Anita Brookner

A mystery unsolved

This is a compelling and somewhat disturbing novel, conducted with Susan Hill’s customary fluency.

issue 08 October 2011

This is a compelling and somewhat disturbing novel, conducted with Susan Hill’s customary fluency.

This is a compelling and somewhat disturbing novel, conducted with Susan Hill’s customary fluency. It features Simon Serailler, the author’s usual protagonist, investigating a cold case of a missing teenager who was last seen waiting at a bus stop some 16 years previously, and whose skeleton was found when heavy rain washed down sludge and rubble from a neighbouring hillside. But it also has a secondary theme — rather more serious than its ostensible subject — that of assisted suicide. Hypochondriacs are warned. What is examined, in admirable detail, somewhat overshadows the police procedural which is intricate and convincing. Thus there are two investigations in place which make demands on our attention on two very different levels. While they are both presented as being of equal weight, the one is clearly more important than the other and presents a conundrum which is difficult to ignore and impossible to solve.

First, the cold case. 16 years ago Harriet Lowther, a bright and confident 15-year-old, was seen waiting at a bus stop on her way to meet her mother in Lafferton, Serailler’s usual stamping ground. She failed to get on the bus and was never seen again. It was only when the landslip occurred that a set of bones was discovered, to be joined by a second set nearby. Forensic tests revealed both sets to be female. These now await Serailler’s expertise. He too has become a more rounded character, though still fastidious and artistic. He has fallen in love, but there are obstacles in his path, and it is these obstacles which link the purely fictitious account with the more intractable second subject. There is an ethical question here and it is not the usual one. Although in cases of assisted suicide complicity is undoubtedly a matter of conscience, the circumstances are troubling in many other respects. There is, for example, the question of fees, the role of mysterious go-betweens, the challenge of the doctors’ integrity, and above all the chosen companion who will accompany the sufferer to Switzerland and face the possibility of prosecution when he or she returns. Ways can be found, but they are not straightforward.
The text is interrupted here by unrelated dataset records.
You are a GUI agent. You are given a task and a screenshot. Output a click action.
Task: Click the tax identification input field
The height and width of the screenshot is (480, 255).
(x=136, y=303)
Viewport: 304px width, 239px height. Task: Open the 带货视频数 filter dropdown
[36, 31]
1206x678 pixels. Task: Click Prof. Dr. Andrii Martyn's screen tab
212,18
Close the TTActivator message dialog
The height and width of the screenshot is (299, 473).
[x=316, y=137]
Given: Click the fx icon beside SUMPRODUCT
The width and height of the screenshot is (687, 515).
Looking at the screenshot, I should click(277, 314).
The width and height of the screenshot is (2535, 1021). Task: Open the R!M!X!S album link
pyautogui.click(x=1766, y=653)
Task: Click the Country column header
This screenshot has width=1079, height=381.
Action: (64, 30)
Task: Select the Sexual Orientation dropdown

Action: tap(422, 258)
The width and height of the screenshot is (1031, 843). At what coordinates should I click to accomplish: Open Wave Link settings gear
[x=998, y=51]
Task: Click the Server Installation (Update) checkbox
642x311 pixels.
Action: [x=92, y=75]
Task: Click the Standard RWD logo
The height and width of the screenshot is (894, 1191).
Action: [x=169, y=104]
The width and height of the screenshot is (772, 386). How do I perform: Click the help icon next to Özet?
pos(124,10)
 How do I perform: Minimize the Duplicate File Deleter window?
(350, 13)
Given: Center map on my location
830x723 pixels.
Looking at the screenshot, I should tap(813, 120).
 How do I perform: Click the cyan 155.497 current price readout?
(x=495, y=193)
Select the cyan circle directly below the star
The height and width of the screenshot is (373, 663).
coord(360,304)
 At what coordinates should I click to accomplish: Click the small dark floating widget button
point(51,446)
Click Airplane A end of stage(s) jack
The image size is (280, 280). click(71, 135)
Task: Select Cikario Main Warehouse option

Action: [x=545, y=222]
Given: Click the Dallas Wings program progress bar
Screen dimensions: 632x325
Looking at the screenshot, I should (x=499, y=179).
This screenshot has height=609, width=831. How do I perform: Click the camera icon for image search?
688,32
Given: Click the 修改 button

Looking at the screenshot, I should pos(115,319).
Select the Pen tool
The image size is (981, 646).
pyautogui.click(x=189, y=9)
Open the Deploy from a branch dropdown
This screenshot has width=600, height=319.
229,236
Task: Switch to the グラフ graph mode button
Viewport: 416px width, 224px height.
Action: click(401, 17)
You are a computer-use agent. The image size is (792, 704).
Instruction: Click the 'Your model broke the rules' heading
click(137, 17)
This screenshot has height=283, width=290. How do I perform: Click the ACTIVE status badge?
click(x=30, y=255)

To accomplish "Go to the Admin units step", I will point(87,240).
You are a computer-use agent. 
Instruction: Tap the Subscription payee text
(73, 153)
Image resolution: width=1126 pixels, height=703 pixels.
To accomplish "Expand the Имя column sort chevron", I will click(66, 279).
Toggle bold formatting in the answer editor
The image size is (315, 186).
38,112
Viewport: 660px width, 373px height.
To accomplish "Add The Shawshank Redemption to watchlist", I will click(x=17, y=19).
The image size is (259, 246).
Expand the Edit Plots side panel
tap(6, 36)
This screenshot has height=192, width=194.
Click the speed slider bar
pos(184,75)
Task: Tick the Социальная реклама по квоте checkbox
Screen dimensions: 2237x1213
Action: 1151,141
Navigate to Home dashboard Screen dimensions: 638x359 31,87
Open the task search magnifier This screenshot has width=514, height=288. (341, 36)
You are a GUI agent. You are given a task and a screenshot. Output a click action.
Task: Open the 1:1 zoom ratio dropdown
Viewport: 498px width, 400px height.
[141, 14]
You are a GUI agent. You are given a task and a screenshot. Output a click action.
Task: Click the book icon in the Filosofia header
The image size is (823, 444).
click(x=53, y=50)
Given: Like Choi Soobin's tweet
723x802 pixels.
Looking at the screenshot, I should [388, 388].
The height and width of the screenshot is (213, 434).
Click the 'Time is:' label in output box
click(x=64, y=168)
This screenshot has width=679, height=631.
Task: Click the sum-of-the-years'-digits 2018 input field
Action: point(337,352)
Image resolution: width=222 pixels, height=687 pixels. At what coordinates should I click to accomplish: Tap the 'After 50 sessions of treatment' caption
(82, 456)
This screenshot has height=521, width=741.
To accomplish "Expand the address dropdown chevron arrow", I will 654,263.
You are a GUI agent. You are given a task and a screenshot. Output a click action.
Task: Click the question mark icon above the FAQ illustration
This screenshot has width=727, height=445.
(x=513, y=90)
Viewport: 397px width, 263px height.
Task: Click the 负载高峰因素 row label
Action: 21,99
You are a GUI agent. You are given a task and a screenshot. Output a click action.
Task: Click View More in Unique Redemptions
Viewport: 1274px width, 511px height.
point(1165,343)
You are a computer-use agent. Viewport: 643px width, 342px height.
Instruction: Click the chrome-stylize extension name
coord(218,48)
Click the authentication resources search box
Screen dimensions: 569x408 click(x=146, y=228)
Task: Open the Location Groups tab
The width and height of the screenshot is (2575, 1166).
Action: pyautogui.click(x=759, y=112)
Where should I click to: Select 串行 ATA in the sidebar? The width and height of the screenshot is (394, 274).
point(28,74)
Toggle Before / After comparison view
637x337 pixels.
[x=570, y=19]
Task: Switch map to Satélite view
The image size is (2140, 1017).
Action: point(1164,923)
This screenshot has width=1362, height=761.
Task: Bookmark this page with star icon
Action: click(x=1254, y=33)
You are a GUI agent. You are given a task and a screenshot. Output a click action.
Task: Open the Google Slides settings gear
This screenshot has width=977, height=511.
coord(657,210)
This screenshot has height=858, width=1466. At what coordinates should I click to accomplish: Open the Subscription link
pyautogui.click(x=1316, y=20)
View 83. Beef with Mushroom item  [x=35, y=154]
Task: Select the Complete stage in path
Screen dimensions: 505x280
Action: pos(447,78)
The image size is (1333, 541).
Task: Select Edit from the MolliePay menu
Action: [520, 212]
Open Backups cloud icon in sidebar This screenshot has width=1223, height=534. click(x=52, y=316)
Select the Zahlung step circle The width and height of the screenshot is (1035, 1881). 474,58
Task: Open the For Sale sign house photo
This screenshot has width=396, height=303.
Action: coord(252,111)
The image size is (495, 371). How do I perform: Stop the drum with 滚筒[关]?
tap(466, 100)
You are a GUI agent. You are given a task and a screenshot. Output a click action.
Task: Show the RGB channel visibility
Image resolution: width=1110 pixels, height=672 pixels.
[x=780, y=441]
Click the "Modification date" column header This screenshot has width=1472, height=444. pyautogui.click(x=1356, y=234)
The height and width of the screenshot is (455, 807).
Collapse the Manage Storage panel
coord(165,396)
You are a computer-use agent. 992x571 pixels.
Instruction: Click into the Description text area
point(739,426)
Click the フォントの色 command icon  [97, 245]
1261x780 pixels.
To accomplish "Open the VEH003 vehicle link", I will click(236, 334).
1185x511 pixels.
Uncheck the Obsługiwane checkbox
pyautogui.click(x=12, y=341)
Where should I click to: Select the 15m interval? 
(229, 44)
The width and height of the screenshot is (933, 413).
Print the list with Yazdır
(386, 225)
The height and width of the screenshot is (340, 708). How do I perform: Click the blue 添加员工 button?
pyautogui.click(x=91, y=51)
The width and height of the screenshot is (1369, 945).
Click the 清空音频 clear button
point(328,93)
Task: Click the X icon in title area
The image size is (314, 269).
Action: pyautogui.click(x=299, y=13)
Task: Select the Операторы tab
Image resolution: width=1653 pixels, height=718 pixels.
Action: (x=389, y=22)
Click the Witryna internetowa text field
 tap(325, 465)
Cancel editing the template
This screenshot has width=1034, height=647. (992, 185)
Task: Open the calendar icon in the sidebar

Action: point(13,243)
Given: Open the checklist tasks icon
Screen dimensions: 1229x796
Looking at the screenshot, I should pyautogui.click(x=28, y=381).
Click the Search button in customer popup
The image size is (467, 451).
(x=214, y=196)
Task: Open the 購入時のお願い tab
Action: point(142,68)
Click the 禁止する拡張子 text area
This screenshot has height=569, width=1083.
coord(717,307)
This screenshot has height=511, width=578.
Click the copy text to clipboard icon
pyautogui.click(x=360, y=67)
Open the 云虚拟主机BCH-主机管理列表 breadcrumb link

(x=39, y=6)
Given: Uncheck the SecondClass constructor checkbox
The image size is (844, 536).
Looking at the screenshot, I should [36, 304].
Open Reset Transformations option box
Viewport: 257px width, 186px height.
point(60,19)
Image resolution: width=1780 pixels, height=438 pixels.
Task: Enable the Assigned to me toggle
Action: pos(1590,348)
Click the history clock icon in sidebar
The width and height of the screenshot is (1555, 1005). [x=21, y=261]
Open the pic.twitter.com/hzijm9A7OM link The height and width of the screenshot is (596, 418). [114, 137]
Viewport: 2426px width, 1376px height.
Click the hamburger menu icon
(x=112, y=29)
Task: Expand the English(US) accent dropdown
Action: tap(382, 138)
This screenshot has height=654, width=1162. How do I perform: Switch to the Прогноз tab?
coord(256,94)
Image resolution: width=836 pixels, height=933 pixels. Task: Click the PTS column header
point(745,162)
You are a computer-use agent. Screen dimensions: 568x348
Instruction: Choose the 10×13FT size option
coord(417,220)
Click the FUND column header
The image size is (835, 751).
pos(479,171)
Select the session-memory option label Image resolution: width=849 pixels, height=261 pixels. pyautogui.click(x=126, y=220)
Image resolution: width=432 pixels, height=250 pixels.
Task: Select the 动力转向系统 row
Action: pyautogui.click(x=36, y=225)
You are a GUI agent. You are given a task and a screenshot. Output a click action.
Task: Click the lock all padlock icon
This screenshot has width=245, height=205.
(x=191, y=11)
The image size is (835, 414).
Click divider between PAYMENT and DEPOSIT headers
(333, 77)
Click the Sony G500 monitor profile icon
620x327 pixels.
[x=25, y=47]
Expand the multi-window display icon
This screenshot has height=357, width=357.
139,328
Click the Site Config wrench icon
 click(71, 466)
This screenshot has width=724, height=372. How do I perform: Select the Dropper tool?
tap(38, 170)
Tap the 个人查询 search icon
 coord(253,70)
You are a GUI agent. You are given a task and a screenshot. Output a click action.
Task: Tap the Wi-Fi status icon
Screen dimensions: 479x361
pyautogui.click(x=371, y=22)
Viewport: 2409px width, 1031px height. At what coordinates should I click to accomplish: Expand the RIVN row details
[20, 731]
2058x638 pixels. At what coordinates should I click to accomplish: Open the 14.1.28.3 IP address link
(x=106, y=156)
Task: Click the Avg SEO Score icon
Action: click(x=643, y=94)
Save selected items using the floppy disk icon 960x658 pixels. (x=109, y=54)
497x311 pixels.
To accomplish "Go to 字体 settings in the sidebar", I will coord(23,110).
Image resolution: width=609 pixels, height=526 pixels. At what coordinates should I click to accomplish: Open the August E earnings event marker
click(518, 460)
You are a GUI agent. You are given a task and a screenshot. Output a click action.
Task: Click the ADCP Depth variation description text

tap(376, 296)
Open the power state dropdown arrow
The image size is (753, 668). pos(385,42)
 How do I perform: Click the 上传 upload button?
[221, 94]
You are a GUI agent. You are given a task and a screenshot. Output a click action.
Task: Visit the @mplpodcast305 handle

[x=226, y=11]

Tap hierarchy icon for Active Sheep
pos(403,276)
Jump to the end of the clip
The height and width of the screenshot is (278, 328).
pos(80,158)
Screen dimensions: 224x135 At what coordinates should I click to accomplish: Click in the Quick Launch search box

It is to Susan Hill’s credit that she manages to make the two themes interchangeable, both highly readable, and best (or worst) plausible.

As many of the characters in the book are terminally ill this is a pressing problem, though it is the problem of Harriet Lowther’s disappearance that claims Serailler’s immediate attention. There were witnesses who saw her waiting at the bus stop, but 16 years is a long time in which to remember exact details. Astute readers will perhaps make the connection between the first and second subjects; predictably many of them will be proved wrong.

Harriet Lowther’s ultimate fate is not disclosed until late in the investigation, by which time the suspense is considerable. For Serailler, unlucky in love, it is business as usual, thus ensuring his unchanging presence in further episodes. But it will be hard to banish the memories of those other sufferers, and Susan Hill is to be congratulated on her tour de force: a novel rather more serious than a superior page-turner, though it is that as well. All in all a highly commendable performance, thoughtful, uncomfortable, and worthy of our undivided attention.